Tuesday, February 25, 2020

Disney Daze


I’m newly back from three wonderful family-filled days at Disneyland, where movie fantasies come to life. The Disney empire (which recently seems to have gobbled up everything in sight, including the late Twentieth Century Fox) was of course founded on movie magic. Young Walt Disney, a cartoonist from the Midwest, found Hollywood success through his creation of a peppy character he called Oswald the Lucky Rabbit. When he decided to go out on his own, he discovered that he did not own the rights to Oswald. So, with a few tweaks around the ears and tail, Oswald was converted into a plucky mouse. The original Mickey Mouse—small but dauntless—became an inspiration during World War II, and an international symbol of American  grit and chutzpah.
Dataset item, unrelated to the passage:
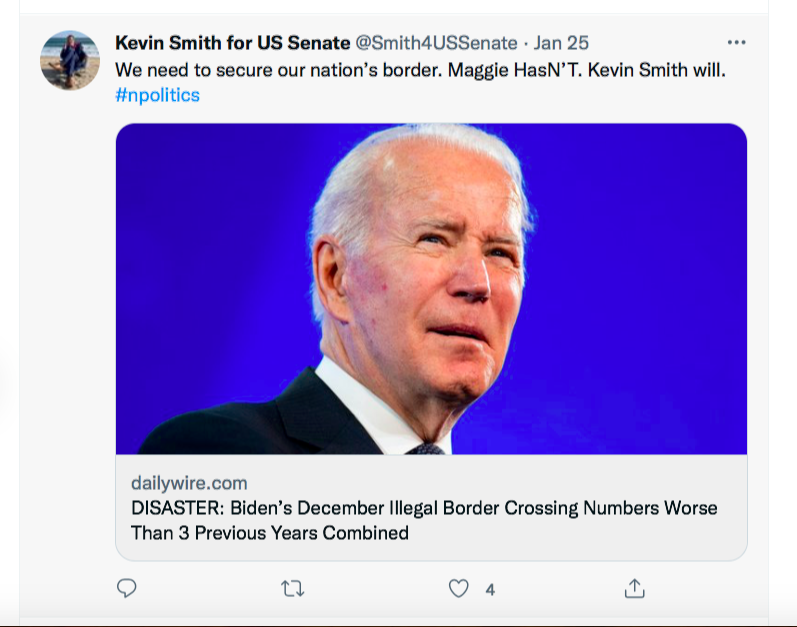The width and height of the screenshot is (797, 627).
Task: Open the article headline starting with DISASTER
Action: click(x=424, y=508)
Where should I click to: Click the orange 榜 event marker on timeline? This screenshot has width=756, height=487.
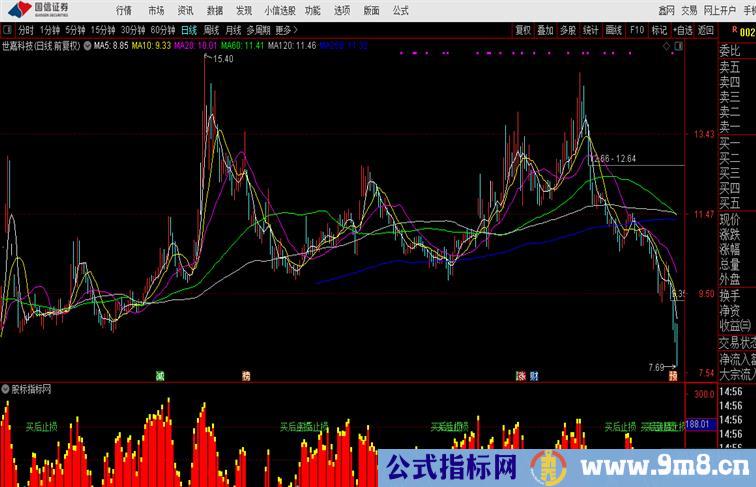pyautogui.click(x=245, y=376)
If Disney had stuck with Oswald, today’s millions of theme-park visitors might have been walking around wearing variations on rabbit ears. Instead, the two round circles on top of the head of the cartoon mouse have been re-imagined by the brand-conscious Disney folks as every possible sort of headgear. While at the park, I saw hundreds of people (adults as well as children) sporting head-bands and hats that married the Mickey look with references to Disney films. There was, for instance, the Ariel look (with a nod to The Little Mermaid, the ears are re-imagined as fan shells). And, in celebration of Disney’s purchase of the Star Wars franchise, I spotted an Artoo Detoo mouse-ears look. There are even special ears for newlywed couples, featuring a veil for the bride and a tuxedo-design for the groom. The one kind of Disney headgear I didn’t spot was one that was an essential part of my childhood: the once-ubiquitous Davy Crockett coonskin cap.

Davy Crockett, an actual historic tale-teller who was re-imagined by Disney writers as a red-blooded western hero, was a popular feature on an early TV show that began broadcasting in 1954. Originally a black-and-white anthology series called Disneyland, it had evolved by 1961 into Walt Disney’s Wonderful World of Color. By any name, it was designed to create enthusiasm for the Anaheim theme park, which opened to the public in 1955 (and yes, I made my first visit soon thereafter). In the early days, when attractions (though colorful) were pretty tame, you wanted to end up in Fantasyland, where the rides reflected the plots of a whole raft of Disney animated cartoons: Snow White, Peter Pan, Dumbo. Back then, “Mr. Toad’s Wild Ride” was about as exciting as things got. It was not long, though, before Disney imagineers became more ambitious in their designs. Today’s Disneyland features an Indiana Jones adventure that is genuinely scary, and of course there’s now an entire brand-new land reflecting the iconography (and the scares) of the Star Wars universe. Over at the resort’s second theme park, Disney California Adventure, Pixar’s Cars gets a whole cleverly-conceived section of its own. But my heart still belongs to the “Pirates of the Caribbean” ride, which combines some roller-coaster elements with an eerie visit to a town where some funny-creepy pirates hold sway. “Pirates” is the rare top Disney attraction that wasn’t based on a popular movie. But it proved so popular that a film franchise evolved out of the ride. Naturally, the ride itself was then tweaked to make room for an animatronic figure who looks a whole lot like Captain Jack Sparrow, as played by Hollywood’s Johnny Depp

A century ago, people didn’t need theme parks: there were plenty of physical scares in real life. But now we all seem to thrive on make-believe danger. Roller-coasters, anyone?